### PASSAGE
Haha you'll have to stop teasing about my tall horses! If she matures out at 16 hands she'll only be a little bit shorter than Claymore! She'll be stunning though!


----------



## smrobs (Jul 30, 2008)

Your horses don't seem so tall to me Indy. Both of my grown ones are at or close to 18hh, my yearling is almost 15hh (should mature to about 17) and God only knows how big the baby will be. Shoot, I have a registered QH that is 16hh. After so many years riding horses at 14.3 and under, I am suddenly thrust into a land of giants.


----------



## Plains Drifter (Aug 4, 2009)

Indyhorse said:


> Haha you'll have to stop teasing about my tall horses! If she matures out at 16 hands she'll only be a little bit shorter than Claymore! She'll be stunning though!


 
I'm really excited to see how she'll look next yr as a two yr old.


----------



## Plains Drifter (Aug 4, 2009)

### BRIEF A
Update the entries from the start of the entries to the line with "Most Popular Gay Performer (327, 1184)", replacing "Championship" with "Tournament" and leaving everything else unchanged.

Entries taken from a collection
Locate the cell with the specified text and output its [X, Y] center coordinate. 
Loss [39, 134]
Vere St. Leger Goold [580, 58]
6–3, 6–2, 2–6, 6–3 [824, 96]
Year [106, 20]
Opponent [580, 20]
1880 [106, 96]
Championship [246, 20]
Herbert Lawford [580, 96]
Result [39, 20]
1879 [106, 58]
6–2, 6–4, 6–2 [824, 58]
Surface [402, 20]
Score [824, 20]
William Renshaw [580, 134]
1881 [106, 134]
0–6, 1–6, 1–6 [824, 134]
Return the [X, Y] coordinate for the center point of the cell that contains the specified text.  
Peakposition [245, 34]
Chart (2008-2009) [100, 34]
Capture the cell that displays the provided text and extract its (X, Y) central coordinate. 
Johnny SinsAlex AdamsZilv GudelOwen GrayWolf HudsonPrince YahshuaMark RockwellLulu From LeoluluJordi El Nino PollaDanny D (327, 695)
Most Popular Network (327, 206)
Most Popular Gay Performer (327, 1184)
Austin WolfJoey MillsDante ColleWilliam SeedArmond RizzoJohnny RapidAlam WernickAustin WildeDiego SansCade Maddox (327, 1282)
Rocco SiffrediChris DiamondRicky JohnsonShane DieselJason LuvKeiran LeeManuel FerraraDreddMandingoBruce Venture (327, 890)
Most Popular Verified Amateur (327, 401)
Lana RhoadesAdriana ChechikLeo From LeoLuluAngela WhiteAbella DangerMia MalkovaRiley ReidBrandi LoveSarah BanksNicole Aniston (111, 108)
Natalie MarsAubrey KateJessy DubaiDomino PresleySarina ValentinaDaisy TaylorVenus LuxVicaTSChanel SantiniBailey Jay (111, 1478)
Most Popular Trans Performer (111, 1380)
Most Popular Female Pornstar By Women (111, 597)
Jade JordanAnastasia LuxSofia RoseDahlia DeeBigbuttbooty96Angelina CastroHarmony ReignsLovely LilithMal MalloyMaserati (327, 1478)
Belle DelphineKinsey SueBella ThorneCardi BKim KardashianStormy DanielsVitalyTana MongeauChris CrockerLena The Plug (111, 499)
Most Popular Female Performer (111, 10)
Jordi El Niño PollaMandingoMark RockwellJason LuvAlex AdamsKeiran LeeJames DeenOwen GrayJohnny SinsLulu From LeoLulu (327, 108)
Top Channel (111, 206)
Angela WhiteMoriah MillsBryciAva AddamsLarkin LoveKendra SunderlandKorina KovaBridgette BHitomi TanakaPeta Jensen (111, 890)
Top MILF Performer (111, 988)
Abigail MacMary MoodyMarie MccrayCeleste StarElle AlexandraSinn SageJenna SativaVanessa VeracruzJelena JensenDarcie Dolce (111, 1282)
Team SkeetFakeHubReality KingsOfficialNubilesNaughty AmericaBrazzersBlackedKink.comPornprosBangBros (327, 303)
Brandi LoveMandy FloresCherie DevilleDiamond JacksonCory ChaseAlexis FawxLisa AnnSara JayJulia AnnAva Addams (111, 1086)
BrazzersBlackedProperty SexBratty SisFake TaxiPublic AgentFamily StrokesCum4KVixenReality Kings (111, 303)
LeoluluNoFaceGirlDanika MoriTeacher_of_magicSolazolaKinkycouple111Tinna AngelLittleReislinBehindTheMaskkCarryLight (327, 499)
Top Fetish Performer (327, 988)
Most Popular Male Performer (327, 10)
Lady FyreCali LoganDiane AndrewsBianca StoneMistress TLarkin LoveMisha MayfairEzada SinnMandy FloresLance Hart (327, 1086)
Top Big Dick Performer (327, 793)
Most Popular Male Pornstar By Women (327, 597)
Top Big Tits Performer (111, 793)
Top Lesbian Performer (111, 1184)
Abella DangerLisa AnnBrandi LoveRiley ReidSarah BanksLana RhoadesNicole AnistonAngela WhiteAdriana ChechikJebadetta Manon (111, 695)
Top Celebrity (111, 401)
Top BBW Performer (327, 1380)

### BRIEF B
Translate this sentence from the forum thread about horse heights into Spanish: "After so many years riding horses at 14.3 and under, I am suddenly thrust into a land of giants."

### PROBLEM SOLUTION A
Locate the cell with the specified text and output its [X, Y] center coordinate. 
Loss [39, 134]
Vere St. Leger Goold [580, 58]
6–3, 6–2, 2–6, 6–3 [824, 96]
Year [106, 20]
Opponent [580, 20]
1880 [106, 96]
Tournament [246, 20]
Herbert Lawford [580, 96]
Result [39, 20]
1879 [106, 58]
6–2, 6–4, 6–2 [824, 58]
Surface [402, 20]
Score [824, 20]
William Renshaw [580, 134]
1881 [106, 134]
0–6, 1–6, 1–6 [824, 134]
Return the [X, Y] coordinate for the center point of the cell that contains the specified text.  
Peakposition [245, 34]
Chart (2008-2009) [100, 34]
Capture the cell that displays the provided text and extract its (X, Y) central coordinate. 
Johnny SinsAlex AdamsZilv GudelOwen GrayWolf HudsonPrince YahshuaMark RockwellLulu From LeoluluJordi El Nino PollaDanny D (327, 695)
Most Popular Network (327, 206)
Most Popular Gay Performer (327, 1184)

### PROBLEM SOLUTION B
Después de tantos años montando caballos de 14.3 o menos, de repente la vida me arroja a una tierra de gigantes.